Evangelicals, Citizenship & Immigration Reform

In a post 2015 migration and development context it's obvious (to informed policymakers) that citizenship will surge to the heart of policy making on both sides of the Atlantic. As I wrote in november:
'from a purely logical perspective can only be about the merger of migration & development.'
Linda Chavez wrote last week:
'Perhaps the most promising development hasn’t been Paul’s embrace, but that of thousands of evangelical church leaders. The Catholic Church has been part of the immigration-reform coalition for years, but evangelicals, as a group, are relative newcomers. A new group, the Evangelical Immigration Table, which represents pastors of more than 100,000 churches nationwide, is launching a grassroots effort to make reform a moral crusade.

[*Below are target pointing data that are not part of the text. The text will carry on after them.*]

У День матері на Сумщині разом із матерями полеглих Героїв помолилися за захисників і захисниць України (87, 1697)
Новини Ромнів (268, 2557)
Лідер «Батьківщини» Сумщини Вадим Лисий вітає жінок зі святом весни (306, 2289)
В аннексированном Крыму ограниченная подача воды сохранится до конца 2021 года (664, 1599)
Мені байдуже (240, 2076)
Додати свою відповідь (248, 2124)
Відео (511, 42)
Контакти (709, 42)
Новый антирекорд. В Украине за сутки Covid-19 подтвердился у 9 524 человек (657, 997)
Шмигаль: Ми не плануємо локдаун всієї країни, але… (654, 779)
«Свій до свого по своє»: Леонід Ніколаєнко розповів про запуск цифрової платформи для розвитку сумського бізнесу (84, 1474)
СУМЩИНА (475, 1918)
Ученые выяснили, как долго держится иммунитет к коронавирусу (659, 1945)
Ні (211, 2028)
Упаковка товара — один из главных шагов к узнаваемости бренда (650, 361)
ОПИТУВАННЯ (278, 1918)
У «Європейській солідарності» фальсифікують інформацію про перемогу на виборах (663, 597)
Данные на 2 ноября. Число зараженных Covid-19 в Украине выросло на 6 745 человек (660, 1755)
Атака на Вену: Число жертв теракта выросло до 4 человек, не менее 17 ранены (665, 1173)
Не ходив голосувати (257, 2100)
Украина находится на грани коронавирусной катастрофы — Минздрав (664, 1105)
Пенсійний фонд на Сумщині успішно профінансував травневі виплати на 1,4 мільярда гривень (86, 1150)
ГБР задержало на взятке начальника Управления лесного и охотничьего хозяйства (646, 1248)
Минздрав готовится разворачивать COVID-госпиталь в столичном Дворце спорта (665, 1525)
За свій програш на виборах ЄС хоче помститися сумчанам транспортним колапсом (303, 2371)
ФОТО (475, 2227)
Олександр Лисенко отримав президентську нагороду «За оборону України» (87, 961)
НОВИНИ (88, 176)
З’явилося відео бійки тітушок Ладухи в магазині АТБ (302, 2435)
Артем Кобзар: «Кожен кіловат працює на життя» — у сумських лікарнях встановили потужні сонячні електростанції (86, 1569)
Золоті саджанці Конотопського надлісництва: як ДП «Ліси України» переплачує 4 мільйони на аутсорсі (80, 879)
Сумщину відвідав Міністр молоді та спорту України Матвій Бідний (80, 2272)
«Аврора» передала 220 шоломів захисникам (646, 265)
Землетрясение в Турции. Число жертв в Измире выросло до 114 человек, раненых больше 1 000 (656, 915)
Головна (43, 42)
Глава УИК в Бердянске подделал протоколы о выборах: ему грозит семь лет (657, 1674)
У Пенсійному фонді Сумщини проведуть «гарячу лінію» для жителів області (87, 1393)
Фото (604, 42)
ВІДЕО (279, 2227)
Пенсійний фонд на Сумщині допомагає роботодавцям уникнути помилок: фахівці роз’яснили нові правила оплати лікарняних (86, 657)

Beginning with a verse in the Gospel According to Matthew — “For I was hungry and you gave me food, I was thirsty and you gave me drink, I was a stranger and you welcomed me” — the group is trying to get church members to read 40 Bible verses that describe the duty to treat strangers as neighbors. If they succeed, the conservative base in the faith community may begin to view immigrants, including illegal immigrants, differently.'
Last friday an Evangelical Day of Prayer and Action for Immigration Reform was announced as the latest effort by evangelical pastors and organizations to push for a path to citizenship for undocumented immigrants. I would argue this effort to be a symptom of a more fundamental conversation about citizenship among evangelicals worldwide.

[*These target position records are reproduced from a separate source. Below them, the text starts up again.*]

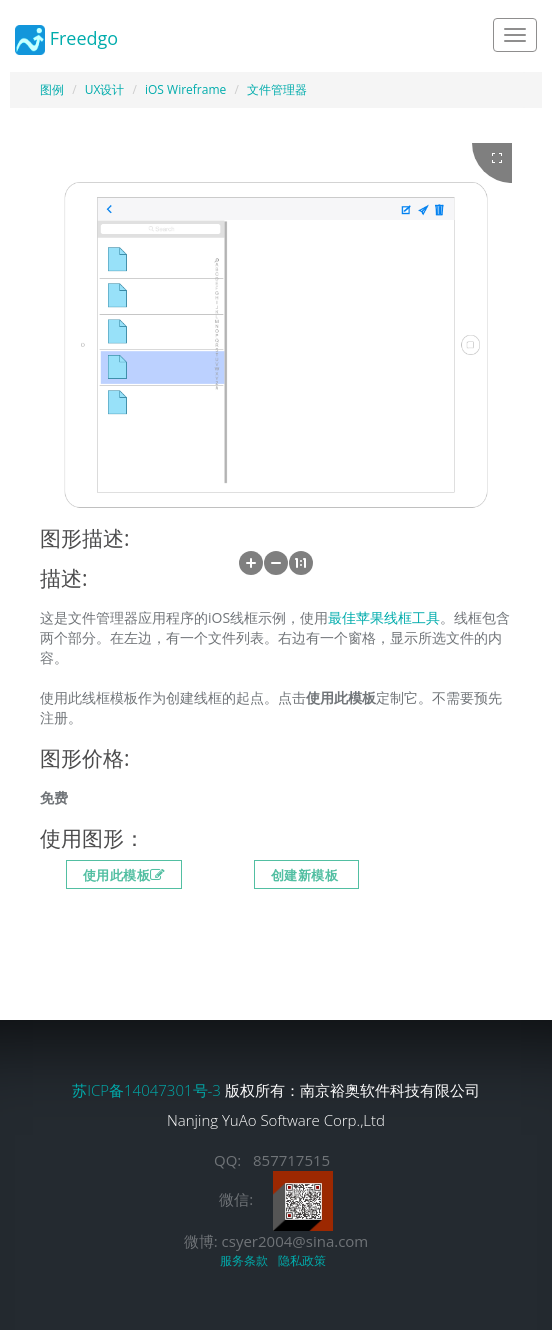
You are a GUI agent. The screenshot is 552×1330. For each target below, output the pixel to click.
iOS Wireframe (185, 89)
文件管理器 (277, 89)
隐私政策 (305, 1260)
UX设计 (105, 89)
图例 (52, 89)
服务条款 (247, 1260)
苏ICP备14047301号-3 (148, 1090)
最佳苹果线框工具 (384, 617)
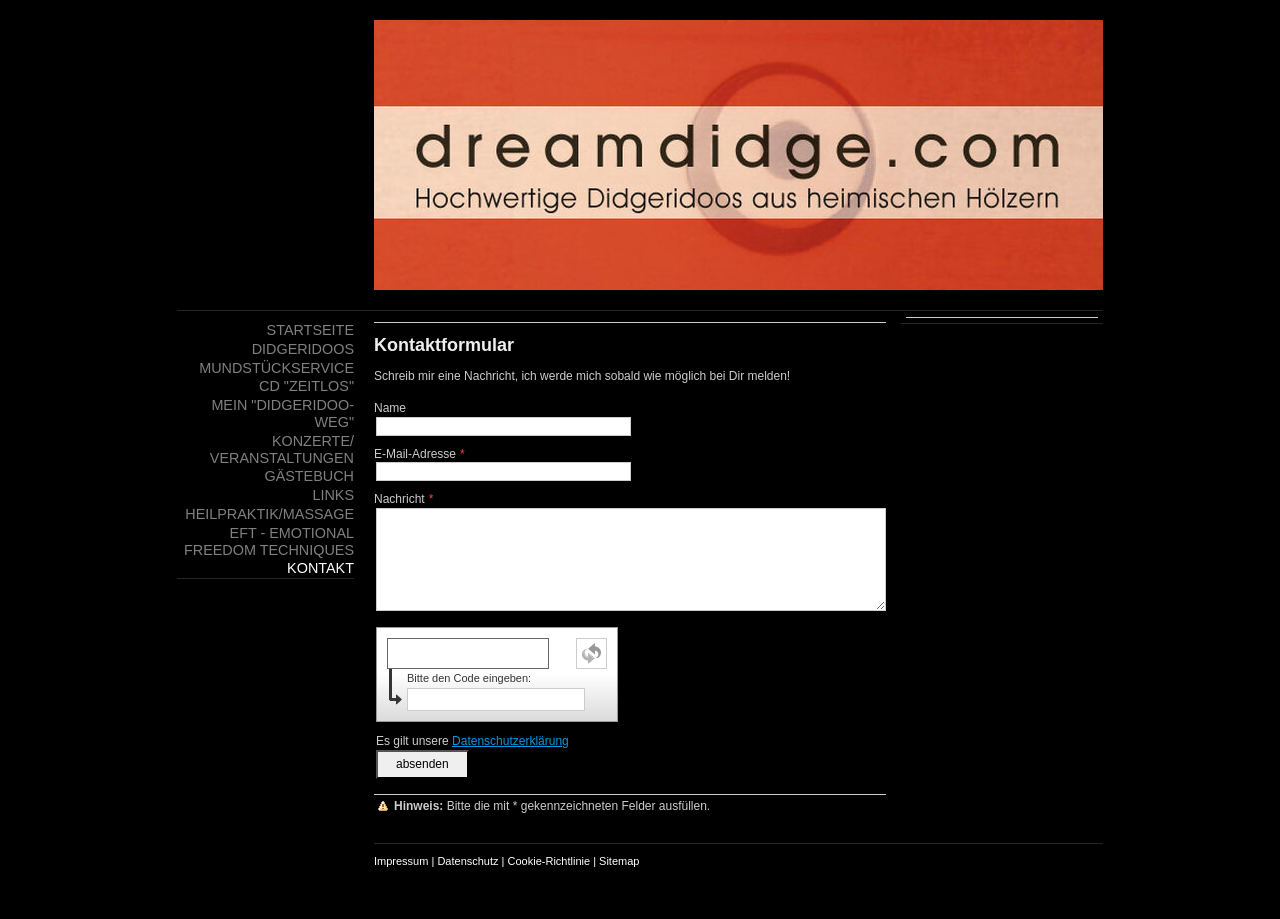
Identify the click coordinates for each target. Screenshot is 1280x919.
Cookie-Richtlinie (549, 861)
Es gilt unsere (472, 741)
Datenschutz (467, 861)
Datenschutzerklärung (510, 741)
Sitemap (619, 861)
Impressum (401, 861)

A recent speech at the University of Groningen by Ad de Bruijne on our heavenly citizenship, discussions between Henk Geertsema and Ad de Bruijne on God's politics and our politics in the reviews Radix and Theologia Reformata are strong signals a transition is taking place at the grassroots. I gave my interpretation of the organic developments concerning this important topic in the Netherlands in my blogpost our missionary citizenship (Re)defined. The 'Refugee Church' in Amsterdam is also a symptom of this conversation among Evangelicals. Add to this William Dennison's discussion of apologetics and citizenshsip and it becomes clear Geerhardus Vos' thinking is making a comeback:
'Paul's appeal to his Roman citizenship is not an appeal to a two kingdoms doctrine for the sake of his ministry and the church; rather, Paul's appeal to that citizenship is only to undermine it for the purpose of serving his sole, real, and final citizenship in faith-union with his Savior who now sits at the right hand of his heavenly Father.'
Allthough since the first world war American exceptionalism dominated the political discourse in the US, the reality that the United States has allways been a country of immigrants has remained an important undercurrent. Just think of what J Gresham Machen, a student of Geerhardus Vos, wrote after the first world war:
'It is a glorification of imperialism....A very immoral purpose indeed!...Imperialism, to my mind, is satanic, whether it is German or English. The author glorifies war and ridicules efforts at the production of mutual respect and confidence among equal nations....[The book] makes me feel anew the need for Christianity,...what a need for the gospel!'
Examples abound, like Chris Christie speech at the Republican National Convention, Saul Bellow's book Augie March, based on his personal experience as immigrant in Chicago, John F. Kennedy's speech in Berlin which has strong similarities to Geerhardus Vos' understanding of citizenship.